Testing Product Operation

The EICAR (European Institute for Computer Anti-Virus Research) test helps testing operation of anti-virus programs that detect viruses using signatures. This test was designed specifically so that users could test reaction of an installed anti-virus to detection of viruses without putting their computers at risk.

Although the EICAR test program is actually not malware, it is treated by the majority of anti-viruses as a virus. Dr.Web anti-virus products report the following upon detection of this “virus”: EICAR Test File (NOT a Virus!). Other anti-virus tools alert users in a similar way.

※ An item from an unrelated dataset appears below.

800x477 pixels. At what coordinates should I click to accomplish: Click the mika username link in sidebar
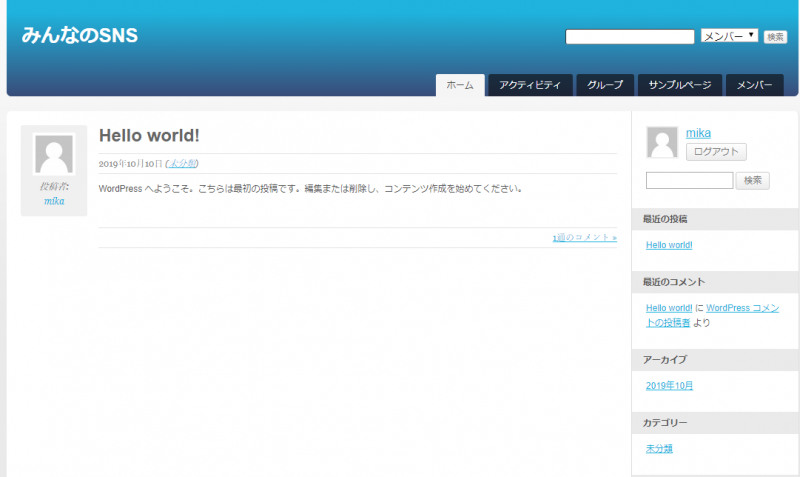point(698,133)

The EICAR test program is a 68-byte .com file for MS-DOS/Windows that outputs the following message to the console or to the terminal screen when running:

EICAR-STANDARD-ANTIVIRUS-TEST-FILE!

The test program body contains only text characters that form the following string:

X5O!P%@AP[4\PZX54(P^)7CC)7}$EICAR-STANDARD-ANTIVIRUS-TEST-FILE!$H+H*

If you create a text file consisting of the string above, a program detected as a “virus” will be created.

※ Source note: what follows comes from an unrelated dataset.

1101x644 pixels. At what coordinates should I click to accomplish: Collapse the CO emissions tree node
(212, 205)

If Dr.Web for Linux operates correctly, this file must be detected during a file system scan regardless of the scan type and the user must be notified of the detected threat: EICAR Test File (NOT a Virus!).

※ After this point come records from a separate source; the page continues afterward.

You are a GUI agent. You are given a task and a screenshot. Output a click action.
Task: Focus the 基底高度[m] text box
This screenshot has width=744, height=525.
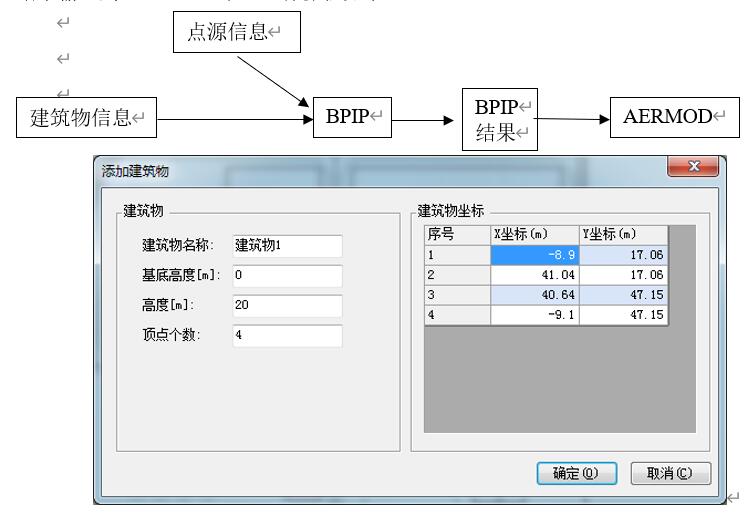(287, 276)
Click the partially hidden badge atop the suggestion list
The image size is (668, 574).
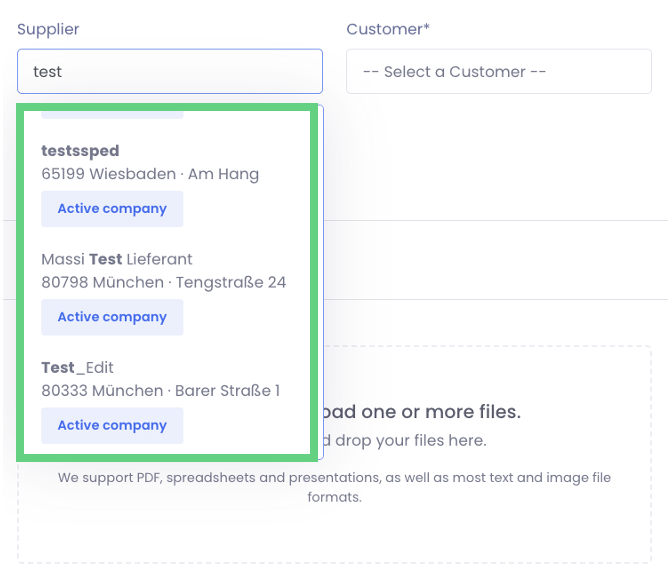(x=112, y=115)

An example of the command that checks operation of Dr.Web for Linux using the EICAR test program:

$ tail /opt/drweb.com/share/doc/drweb-se/readme.eicar | grep X5O > testfile && drweb-ctl scan testfile && rm testfile

This command extracts the string that represents the body of the EICAR test program from the file /opt/drweb.com/share/doc/drweb-se/readme.eicar (supplied with Dr.Web for Linux), writes it to a file named testfile created in the current directory, scans the resulting file and removes it afterwards.

The abovementioned test requires write access to the current directory. In addition, make sure that it does not contain a file named testfile (if necessary, change the file name in the command).

If a test “virus” is detected, the following message is displayed:

<path to the current directory>/testfile - infected with EICAR Test File (NOT a Virus!)

If an error occurs during the test, refer to the description of known errors.

If the SpIDer Guard file monitor is enabled, the file can be immediately deleted or quarantined upon detection of the threat (depending on the configuration of the component). In this case, the rm command will inform that the file is missing, which implies that the monitor operates correctly.